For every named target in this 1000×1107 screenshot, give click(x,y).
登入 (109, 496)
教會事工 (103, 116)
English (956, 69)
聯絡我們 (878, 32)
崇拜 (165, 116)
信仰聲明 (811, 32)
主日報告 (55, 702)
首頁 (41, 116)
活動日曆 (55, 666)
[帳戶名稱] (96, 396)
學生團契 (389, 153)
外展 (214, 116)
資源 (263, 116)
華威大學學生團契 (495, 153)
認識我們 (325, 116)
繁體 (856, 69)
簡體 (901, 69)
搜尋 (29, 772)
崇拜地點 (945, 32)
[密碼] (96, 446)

────

Given instruction: Count the lines in the rows above that contain the string "this", treating uppercase and lowercase letters as different. Reply with the number alone.

Task result: 1